Run aggregation per horizon¶

for horizon in HORIZONS:
    print(f"\n=== Horizon {horizon} ===")
    t2m_path = GRIB_DIR / f"destine_{horizon}_t2m.grib"
    tp_path = GRIB_DIR / f"destine_{horizon}_tp.grib"
    if not (t2m_path.exists() and tp_path.exists()):
        print(f"  [skip] missing GRIBs for {horizon}")
        continue

    months_t, mmax128, mmin128, mmean128 = aggregate_t2m(t2m_path)
    months_p, msum128 = aggregate_tp(tp_path)

    # Convert temperatures K → degC (Tier-1 CRU is in degC).
    mmax128_c = mmax128 - 273.15
    mmin128_c = mmin128 - 273.15
    mmean128_c = mmean128 - 273.15

    # Aggregate to nside=64 via NESTED parent equal-area mean.
    mmean64 = parent_mean_128_to_64(mmean128_c)        # (n_months, N_64)
    mmax64 = parent_mean_128_to_64(mmax128_c)
    mmin64 = parent_mean_128_to_64(mmin128_c)
    msum64 = parent_mean_128_to_64(msum128)            # (n_months, N_64) (m/month)

    # ---- Tier-1-matched per-cell summary statistics ----
    # Tier-1 (healpix_port/04_climate_tei_pei_healpix.py):
    #   tmp_annual = monthly tmp resampled annually with mean()
    #     -> meanT_bs = nanmean of annual values across years
    #   pre_annual = monthly pre resampled annually with sum()
    #     -> meanP_bs = nanmean of annual sums across years (mm/yr)
    # Future contract: same definitions, 10-year decade as the
    # "period". meanT_future = mean over months over years = mean of
    # all monthly tmean. meanP_future = mean of annual totals.

    meanT_future_64 = mmean64.mean(axis=0)            # (N_64,)  degC

    # Annual precip totals: sum monthly within each year, then mean
    # across years.
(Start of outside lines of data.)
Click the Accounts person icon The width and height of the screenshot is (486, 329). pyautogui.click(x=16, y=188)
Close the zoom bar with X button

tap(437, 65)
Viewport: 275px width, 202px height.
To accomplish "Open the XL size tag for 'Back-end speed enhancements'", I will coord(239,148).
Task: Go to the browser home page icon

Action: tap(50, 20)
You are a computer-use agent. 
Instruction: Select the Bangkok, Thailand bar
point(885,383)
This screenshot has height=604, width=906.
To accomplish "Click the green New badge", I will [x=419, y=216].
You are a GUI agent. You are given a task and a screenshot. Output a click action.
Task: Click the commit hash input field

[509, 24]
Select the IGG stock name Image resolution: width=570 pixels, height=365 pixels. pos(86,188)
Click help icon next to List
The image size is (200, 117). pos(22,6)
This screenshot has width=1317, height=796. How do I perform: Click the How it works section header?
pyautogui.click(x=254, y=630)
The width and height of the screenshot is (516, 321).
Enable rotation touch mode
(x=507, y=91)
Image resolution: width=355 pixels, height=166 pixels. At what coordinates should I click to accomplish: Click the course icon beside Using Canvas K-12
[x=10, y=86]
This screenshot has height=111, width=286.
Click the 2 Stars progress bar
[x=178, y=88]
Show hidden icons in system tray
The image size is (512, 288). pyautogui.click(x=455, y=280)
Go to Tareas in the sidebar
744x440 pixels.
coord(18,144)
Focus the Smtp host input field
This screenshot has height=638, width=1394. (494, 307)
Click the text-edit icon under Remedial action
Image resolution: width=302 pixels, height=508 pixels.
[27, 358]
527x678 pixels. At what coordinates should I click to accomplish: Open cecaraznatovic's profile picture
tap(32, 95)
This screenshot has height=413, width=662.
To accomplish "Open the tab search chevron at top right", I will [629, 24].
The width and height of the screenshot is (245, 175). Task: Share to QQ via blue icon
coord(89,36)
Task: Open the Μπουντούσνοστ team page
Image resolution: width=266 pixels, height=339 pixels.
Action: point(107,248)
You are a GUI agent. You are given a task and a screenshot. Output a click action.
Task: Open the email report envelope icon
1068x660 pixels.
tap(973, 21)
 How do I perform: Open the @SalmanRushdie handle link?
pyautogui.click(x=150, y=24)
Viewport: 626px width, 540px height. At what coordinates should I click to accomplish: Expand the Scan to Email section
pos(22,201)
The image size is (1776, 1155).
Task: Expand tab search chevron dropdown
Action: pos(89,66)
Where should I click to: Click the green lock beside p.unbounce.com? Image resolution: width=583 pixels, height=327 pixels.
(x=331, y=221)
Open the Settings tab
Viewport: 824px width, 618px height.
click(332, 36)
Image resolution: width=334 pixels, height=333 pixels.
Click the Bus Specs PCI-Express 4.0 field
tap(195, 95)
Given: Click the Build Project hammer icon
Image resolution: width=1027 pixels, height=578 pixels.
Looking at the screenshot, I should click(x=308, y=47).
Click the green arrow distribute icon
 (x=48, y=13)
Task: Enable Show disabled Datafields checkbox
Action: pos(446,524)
Build year index from `months_p`.
    years_p = np.array([m.year for m in months_p])
    unique_years = np.unique(years_p)
    annual_p_64 = np.empty((len(unique_years), N_64))
    for i, y in enumerate(unique_years):
        sel = years_p == y
        annual_p_64[i] = msum64[sel].sum(axis=0)
    # Convert to mm (Tier-1 CRU pre is in mm; DestinE tp is metres)
    # AND apply the hourly→daily upscale factor (see TP note above).
    annual_p_64_mm = annual_p_64 * 1000.0 * TP_HOURLY_TO_DAILY_FACTOR
    meanP_future_64 = annual_p_64_mm.mean(axis=0)     # (N_64,) mm/yr

    print(
        f"  meanT_future:  {meanT_future_64.min():.2f} .. "
        f"{meanT_future_64.max():.2f} degC  "
        f"(median {np.median(meanT_future_64):.2f})"
    )
    print(
        f"  meanP_future:  {meanP_future_64.min():.0f} .. "
        f"{meanP_future_64.max():.0f} mm/yr  "
        f"(median {np.median(meanP_future_64):.0f})"
    )
    print(
        f"  avgtemp_bs (Tier-1 historical) median: "
        f"{np.median(avgtemp_bs_hist):.2f} degC -- "
        f"avgtemp_delta median: "
        f"{np.median(meanT_future_64 - avgtemp_bs_hist):.2f} degC"
    )

    # Future TEI / PEI per species per nside=64 cell.
    T_range = T_max_spp - T_min_spp
    P_range = P_max_spp - P_min_spp
    with np.errstate(invalid="ignore", divide="ignore"):
        TEI_future = (
            (meanT_future_64[np.newaxis, :] - T_min_spp[:, np.newaxis])
            / T_range[:, np.newaxis]
        )
        PEI_future = (
            (meanP_future_64[np.newaxis, :] - P_min_spp[:, np.newaxis])
            / P_range[:, np.newaxis]
        )

    TEI_delta_future = (TEI_future - TEI_bs_hist).astype(np.float32)
    PEI_delta_future = (PEI_future - PEI_bs_hist).astype(np.float32)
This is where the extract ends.